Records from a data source

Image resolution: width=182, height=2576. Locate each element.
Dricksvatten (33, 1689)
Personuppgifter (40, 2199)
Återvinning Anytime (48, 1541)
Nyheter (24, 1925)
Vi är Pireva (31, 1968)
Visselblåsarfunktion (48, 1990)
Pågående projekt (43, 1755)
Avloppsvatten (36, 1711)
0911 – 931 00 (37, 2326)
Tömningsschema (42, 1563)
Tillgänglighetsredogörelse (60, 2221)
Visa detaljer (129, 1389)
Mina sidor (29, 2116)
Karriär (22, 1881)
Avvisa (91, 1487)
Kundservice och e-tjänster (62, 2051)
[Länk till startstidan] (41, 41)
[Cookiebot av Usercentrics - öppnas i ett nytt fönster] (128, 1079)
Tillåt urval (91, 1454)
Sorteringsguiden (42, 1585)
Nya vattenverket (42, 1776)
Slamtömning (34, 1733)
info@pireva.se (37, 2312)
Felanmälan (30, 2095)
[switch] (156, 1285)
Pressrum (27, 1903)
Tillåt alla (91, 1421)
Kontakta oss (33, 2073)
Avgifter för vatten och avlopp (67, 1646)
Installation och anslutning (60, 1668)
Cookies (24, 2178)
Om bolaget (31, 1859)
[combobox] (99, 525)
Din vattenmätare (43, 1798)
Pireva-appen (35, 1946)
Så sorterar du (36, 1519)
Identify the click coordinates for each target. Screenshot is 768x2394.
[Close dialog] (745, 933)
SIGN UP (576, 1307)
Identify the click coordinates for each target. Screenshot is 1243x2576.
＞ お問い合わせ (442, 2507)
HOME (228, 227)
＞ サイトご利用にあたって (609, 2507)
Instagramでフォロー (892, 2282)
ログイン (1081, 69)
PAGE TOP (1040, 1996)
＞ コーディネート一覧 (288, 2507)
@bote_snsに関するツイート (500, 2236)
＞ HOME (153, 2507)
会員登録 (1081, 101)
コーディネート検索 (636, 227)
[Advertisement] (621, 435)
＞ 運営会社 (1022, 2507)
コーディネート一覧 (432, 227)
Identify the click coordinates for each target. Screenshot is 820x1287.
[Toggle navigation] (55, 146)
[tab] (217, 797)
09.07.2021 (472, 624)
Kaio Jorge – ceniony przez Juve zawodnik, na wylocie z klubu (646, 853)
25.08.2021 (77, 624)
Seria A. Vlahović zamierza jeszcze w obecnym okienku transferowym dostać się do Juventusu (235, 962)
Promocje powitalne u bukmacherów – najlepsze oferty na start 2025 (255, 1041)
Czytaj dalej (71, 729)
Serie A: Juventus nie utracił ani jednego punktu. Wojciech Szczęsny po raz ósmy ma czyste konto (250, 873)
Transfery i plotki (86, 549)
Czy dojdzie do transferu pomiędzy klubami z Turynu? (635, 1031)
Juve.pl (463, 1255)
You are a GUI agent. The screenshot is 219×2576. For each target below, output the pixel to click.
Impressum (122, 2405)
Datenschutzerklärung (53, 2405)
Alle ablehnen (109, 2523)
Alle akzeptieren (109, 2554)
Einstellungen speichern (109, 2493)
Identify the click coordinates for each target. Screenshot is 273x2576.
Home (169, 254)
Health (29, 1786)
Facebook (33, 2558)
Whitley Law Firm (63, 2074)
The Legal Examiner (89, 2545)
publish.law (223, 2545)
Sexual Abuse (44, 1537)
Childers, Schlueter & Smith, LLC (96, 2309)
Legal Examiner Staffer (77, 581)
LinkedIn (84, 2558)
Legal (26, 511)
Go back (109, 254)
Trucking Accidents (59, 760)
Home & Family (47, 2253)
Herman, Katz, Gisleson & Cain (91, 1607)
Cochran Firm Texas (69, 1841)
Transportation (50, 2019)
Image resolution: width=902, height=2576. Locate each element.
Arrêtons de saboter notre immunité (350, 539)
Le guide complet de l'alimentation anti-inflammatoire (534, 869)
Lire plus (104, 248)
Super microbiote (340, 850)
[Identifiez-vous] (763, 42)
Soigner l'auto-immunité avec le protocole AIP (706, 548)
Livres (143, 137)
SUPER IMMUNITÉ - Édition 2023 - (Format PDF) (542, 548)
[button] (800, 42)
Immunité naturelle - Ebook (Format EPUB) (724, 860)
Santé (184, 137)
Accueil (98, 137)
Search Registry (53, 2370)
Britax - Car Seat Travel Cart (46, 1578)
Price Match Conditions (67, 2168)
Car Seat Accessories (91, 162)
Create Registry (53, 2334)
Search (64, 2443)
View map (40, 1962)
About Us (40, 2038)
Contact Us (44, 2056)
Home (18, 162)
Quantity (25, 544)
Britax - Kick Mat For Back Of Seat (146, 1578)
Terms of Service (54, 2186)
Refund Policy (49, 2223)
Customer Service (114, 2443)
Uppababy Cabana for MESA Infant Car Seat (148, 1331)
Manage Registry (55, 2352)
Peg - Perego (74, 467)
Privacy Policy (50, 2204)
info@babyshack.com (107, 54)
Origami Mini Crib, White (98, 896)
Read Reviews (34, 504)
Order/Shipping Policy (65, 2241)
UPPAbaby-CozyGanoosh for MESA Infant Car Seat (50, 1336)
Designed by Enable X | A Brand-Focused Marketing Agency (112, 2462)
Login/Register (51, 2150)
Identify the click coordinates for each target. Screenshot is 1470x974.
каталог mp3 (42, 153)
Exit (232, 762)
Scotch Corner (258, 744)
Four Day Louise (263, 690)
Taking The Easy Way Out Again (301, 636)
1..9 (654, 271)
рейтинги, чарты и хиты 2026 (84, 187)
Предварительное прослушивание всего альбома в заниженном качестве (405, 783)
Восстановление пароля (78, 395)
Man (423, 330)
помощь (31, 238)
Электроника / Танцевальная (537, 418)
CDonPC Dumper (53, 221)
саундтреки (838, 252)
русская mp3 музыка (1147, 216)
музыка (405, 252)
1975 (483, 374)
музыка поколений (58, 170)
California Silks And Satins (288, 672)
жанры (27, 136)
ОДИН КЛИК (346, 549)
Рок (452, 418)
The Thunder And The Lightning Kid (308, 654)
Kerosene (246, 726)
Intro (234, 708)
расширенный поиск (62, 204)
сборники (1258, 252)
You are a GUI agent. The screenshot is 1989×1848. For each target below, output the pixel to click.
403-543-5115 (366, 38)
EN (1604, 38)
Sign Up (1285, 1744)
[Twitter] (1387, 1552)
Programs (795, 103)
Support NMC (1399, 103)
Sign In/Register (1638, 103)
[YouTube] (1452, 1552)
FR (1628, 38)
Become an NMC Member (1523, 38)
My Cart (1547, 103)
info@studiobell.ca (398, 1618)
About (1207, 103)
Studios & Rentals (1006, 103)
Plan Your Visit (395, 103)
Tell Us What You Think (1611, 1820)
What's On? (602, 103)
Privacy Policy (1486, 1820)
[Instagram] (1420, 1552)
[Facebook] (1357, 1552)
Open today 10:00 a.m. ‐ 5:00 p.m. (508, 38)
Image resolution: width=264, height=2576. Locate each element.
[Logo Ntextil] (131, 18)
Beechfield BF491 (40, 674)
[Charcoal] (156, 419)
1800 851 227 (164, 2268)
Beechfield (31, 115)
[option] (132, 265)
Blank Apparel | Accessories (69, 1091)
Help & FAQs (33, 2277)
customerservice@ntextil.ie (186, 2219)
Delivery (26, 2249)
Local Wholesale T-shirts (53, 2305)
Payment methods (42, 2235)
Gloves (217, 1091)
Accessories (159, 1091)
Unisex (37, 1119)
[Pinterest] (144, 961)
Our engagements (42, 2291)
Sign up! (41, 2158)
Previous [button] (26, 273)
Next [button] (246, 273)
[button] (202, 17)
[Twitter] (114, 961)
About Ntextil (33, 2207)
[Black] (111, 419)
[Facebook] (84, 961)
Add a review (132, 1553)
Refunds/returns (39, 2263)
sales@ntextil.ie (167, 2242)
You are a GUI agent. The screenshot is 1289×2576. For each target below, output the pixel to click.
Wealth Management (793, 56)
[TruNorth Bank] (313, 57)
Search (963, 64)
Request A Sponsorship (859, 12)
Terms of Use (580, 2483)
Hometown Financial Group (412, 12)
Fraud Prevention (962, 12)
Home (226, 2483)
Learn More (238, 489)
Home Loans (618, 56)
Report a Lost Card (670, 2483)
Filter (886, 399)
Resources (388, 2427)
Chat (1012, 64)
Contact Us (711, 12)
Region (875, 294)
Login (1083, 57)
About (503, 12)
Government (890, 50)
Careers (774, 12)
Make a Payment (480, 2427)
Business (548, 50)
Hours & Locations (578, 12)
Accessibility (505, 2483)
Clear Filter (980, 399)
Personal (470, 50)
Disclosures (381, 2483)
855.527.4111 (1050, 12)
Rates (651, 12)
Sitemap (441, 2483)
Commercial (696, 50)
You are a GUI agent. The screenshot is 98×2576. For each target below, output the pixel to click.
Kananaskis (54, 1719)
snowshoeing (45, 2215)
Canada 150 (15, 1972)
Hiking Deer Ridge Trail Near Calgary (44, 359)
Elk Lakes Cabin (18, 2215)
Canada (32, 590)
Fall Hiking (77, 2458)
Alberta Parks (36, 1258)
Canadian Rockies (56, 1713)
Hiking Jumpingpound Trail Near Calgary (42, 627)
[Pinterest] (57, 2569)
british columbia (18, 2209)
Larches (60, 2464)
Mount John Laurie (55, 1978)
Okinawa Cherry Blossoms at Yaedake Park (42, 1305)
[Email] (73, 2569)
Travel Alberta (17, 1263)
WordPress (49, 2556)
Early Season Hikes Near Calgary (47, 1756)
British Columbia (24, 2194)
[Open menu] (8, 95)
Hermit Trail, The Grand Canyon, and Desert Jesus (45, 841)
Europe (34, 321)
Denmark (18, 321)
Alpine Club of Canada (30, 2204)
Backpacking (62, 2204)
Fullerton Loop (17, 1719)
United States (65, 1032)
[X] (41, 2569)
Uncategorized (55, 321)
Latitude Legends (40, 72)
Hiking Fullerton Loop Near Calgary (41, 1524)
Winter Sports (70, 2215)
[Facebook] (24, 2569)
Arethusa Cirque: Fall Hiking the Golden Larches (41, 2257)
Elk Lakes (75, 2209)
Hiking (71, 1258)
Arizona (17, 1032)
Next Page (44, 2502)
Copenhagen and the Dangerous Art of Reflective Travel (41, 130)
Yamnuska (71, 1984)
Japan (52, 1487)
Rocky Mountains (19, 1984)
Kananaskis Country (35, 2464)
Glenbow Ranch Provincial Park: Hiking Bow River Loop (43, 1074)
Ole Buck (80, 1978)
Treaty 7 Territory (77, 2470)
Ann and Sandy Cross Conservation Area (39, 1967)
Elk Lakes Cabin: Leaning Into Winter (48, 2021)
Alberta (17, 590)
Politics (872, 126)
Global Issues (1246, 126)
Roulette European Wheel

# TASK OBJECTIVE
Emit an exact copy of the lines spanning the start of the records to the line containing "Pågående projekt (43, 1755)", inclusive, and no other output.

# RESULT FOR THIS TASK
Image resolution: width=182, height=2576. Locate each element.
Dricksvatten (33, 1689)
Personuppgifter (40, 2199)
Återvinning Anytime (48, 1541)
Nyheter (24, 1925)
Vi är Pireva (31, 1968)
Visselblåsarfunktion (48, 1990)
Pågående projekt (43, 1755)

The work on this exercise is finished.